EXERCISE DIRECTIONS =
Find every line in the records below that contains the word "checkbox", and copy each such line.

ENTRIES SHOWN =

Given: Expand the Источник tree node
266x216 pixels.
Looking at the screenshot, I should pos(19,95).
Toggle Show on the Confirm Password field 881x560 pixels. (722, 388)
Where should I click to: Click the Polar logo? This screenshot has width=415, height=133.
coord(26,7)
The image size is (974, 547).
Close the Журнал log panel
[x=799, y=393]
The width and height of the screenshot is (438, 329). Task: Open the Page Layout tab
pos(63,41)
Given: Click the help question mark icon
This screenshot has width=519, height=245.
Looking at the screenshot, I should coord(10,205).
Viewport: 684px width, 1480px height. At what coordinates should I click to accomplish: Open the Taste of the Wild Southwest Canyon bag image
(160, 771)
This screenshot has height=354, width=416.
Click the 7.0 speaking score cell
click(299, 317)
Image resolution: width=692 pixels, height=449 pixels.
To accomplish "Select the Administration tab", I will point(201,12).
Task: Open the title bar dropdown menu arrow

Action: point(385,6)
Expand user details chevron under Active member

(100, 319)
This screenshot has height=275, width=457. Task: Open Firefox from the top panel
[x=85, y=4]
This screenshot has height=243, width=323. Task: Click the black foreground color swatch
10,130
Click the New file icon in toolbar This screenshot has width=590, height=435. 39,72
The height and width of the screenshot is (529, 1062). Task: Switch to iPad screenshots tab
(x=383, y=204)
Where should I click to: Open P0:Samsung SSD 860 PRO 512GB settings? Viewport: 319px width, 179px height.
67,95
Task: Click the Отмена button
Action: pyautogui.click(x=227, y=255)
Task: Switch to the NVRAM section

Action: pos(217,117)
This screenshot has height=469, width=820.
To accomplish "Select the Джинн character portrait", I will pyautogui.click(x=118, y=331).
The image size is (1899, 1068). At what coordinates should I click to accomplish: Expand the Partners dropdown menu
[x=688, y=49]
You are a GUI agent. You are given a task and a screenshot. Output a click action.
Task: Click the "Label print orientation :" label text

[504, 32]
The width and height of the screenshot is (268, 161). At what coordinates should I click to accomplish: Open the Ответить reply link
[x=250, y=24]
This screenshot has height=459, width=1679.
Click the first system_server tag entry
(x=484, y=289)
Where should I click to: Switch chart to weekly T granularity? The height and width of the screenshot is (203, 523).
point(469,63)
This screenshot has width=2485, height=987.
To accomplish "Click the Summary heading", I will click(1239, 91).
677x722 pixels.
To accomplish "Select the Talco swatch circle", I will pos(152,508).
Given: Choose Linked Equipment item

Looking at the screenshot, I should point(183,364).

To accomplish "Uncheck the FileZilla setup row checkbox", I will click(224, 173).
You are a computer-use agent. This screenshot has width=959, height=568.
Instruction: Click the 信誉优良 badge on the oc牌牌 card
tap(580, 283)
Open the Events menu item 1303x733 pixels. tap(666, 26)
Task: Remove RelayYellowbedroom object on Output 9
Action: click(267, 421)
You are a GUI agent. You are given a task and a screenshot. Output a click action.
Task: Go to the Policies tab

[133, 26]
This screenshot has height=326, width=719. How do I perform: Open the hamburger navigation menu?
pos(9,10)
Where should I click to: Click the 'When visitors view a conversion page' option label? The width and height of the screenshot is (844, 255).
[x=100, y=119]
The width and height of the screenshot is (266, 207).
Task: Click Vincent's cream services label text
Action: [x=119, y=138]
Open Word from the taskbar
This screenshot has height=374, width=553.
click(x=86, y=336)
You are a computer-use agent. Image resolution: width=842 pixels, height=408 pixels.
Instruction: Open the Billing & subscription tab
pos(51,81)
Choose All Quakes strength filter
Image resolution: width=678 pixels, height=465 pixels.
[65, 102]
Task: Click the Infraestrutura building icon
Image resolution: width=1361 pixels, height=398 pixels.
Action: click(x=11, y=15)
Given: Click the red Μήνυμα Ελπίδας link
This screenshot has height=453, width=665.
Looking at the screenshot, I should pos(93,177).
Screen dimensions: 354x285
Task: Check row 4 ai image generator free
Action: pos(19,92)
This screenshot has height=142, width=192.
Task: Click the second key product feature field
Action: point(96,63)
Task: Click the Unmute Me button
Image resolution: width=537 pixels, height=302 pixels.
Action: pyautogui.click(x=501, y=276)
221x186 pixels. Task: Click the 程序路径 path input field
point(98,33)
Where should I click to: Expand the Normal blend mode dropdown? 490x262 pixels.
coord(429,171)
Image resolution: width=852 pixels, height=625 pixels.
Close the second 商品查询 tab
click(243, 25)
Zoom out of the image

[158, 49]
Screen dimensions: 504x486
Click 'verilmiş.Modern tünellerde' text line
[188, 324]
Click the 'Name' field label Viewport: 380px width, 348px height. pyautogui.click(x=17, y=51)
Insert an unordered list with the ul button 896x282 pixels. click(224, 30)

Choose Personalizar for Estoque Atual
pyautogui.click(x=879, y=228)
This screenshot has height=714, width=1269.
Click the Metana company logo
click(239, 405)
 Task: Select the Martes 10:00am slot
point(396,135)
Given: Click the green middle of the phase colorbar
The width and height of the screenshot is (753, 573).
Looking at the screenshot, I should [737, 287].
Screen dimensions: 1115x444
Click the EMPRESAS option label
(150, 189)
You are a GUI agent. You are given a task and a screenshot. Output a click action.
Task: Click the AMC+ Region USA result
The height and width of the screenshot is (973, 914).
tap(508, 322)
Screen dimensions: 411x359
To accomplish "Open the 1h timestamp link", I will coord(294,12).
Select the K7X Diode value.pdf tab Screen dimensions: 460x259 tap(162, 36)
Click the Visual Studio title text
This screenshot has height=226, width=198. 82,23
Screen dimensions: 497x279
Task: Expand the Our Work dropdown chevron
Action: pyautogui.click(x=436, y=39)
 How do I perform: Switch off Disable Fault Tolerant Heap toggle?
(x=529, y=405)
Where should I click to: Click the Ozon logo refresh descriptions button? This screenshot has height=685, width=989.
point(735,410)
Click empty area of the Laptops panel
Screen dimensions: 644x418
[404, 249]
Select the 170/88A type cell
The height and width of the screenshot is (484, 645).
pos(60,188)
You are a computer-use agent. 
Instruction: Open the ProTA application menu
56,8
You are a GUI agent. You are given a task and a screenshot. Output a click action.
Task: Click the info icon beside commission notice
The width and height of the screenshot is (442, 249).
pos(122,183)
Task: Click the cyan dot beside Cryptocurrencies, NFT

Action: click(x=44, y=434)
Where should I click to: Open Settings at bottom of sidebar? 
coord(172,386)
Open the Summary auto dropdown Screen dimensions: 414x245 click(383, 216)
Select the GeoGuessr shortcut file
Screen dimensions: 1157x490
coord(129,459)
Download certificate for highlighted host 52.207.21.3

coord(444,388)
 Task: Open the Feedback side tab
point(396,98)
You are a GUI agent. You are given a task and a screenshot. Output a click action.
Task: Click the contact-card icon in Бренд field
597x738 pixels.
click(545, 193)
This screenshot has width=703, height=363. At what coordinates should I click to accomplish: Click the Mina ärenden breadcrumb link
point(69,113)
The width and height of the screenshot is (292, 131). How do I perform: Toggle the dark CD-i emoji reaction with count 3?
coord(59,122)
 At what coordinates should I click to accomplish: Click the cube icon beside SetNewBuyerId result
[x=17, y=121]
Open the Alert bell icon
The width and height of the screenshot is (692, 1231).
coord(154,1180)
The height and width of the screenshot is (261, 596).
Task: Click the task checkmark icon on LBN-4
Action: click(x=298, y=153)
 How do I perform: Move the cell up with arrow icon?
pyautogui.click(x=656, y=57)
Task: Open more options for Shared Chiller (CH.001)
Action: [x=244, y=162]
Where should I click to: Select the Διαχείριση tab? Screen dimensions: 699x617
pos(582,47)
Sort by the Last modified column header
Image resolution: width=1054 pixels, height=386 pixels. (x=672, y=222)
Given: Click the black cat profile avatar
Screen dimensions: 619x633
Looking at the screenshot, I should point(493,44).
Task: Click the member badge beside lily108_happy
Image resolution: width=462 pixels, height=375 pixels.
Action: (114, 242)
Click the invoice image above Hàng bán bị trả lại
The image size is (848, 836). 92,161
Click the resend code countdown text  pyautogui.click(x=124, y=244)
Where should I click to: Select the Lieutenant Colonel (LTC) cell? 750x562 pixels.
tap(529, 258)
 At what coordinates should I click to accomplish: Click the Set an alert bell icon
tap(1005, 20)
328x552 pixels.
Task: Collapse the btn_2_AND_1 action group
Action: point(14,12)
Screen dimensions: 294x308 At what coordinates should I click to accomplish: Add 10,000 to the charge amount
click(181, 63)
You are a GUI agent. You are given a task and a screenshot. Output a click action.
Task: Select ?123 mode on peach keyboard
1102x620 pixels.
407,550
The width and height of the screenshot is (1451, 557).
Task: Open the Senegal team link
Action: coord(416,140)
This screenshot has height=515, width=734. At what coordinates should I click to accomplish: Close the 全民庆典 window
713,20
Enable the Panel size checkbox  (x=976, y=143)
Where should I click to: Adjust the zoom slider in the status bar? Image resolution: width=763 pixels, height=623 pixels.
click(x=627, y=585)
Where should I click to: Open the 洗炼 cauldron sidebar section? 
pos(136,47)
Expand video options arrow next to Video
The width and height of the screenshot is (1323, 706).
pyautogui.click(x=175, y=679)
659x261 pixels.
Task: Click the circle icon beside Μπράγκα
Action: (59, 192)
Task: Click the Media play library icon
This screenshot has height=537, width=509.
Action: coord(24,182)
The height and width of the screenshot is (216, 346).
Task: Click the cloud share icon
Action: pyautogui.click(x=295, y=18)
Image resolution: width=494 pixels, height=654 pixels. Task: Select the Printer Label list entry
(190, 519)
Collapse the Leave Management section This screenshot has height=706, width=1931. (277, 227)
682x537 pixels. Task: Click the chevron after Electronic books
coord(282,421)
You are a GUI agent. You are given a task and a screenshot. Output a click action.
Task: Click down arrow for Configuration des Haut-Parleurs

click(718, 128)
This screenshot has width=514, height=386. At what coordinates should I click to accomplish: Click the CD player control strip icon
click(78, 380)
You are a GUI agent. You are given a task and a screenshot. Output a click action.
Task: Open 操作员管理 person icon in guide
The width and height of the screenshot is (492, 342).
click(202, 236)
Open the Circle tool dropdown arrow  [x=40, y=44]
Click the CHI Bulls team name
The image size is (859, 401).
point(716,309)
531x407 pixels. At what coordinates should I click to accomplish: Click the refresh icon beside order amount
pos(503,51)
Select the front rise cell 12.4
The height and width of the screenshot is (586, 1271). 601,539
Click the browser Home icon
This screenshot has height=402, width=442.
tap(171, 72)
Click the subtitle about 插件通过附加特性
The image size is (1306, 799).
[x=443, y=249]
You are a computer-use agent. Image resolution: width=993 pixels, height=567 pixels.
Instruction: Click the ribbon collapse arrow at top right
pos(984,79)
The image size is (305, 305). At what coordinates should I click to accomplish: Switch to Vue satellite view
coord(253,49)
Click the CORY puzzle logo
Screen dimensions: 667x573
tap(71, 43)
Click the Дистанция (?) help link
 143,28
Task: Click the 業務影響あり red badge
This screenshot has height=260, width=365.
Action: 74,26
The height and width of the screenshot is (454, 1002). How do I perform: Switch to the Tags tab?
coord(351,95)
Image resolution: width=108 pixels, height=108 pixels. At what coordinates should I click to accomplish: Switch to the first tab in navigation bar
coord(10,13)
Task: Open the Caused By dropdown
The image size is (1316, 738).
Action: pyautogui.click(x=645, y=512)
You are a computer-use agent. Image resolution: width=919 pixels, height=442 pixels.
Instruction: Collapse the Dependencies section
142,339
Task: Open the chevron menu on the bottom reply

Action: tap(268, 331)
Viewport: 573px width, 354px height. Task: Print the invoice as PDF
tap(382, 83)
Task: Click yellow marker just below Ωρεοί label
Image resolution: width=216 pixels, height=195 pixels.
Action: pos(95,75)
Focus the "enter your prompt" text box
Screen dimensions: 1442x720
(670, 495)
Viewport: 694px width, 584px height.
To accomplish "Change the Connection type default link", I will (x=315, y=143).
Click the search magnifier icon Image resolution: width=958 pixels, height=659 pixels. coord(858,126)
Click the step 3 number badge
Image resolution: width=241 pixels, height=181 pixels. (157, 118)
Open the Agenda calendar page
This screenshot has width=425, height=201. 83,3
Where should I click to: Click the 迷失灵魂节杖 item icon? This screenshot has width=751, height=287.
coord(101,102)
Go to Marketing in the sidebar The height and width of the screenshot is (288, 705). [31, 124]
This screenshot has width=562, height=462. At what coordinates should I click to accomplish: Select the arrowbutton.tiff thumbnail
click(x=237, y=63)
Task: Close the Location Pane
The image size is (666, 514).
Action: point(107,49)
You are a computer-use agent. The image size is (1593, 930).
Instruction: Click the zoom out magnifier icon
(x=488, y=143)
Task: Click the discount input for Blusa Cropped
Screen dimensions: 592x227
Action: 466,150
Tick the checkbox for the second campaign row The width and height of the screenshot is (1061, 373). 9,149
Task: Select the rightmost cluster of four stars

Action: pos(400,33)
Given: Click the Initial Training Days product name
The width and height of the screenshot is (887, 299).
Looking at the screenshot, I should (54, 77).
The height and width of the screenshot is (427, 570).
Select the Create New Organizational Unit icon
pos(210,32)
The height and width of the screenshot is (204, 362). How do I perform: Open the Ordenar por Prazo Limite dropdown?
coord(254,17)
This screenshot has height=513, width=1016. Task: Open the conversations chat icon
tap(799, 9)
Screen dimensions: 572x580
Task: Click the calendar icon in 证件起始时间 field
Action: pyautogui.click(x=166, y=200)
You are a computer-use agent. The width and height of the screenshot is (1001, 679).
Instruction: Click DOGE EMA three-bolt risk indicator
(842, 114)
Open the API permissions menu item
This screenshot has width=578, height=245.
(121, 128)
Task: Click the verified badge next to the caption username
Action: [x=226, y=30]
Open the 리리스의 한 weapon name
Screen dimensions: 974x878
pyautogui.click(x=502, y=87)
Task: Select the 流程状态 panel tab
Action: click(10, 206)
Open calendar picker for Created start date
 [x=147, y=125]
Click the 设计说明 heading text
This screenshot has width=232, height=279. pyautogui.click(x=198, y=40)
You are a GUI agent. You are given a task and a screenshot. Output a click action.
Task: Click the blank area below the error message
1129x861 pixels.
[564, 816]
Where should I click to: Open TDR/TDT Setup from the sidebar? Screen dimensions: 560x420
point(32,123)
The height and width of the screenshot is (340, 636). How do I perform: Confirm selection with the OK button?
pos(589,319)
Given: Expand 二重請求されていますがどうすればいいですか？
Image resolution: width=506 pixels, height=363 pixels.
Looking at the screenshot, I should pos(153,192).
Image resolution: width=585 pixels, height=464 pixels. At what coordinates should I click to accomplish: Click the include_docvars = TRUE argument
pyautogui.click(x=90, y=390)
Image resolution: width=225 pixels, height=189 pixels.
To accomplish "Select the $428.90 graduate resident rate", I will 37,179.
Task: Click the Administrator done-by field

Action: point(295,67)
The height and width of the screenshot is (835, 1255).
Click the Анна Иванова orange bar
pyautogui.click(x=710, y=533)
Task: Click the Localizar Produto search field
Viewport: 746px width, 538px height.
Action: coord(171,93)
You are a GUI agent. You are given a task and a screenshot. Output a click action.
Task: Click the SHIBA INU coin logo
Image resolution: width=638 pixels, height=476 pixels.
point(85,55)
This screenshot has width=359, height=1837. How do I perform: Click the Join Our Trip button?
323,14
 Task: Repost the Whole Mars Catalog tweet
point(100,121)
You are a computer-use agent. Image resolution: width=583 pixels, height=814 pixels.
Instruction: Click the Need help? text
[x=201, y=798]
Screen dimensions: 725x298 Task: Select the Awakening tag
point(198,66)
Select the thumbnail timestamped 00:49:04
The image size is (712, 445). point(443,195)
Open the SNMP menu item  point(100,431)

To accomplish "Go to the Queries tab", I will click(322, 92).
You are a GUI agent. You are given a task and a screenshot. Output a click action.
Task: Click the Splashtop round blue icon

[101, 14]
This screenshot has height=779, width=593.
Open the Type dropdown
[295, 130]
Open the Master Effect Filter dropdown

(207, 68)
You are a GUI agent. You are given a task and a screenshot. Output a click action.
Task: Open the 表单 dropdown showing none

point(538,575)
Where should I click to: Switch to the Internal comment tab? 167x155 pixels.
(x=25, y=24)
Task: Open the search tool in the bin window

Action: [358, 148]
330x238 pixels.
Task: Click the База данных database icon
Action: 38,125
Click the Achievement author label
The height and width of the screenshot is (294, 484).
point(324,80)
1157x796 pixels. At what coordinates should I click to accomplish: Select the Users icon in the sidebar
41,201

PROBLEM SOLUTION =
To accomplish "Uncheck the FileZilla setup row checkbox", I will click(224, 173).
Enable the Panel size checkbox  (x=976, y=143)
Tick the checkbox for the second campaign row The width and height of the screenshot is (1061, 373). 9,149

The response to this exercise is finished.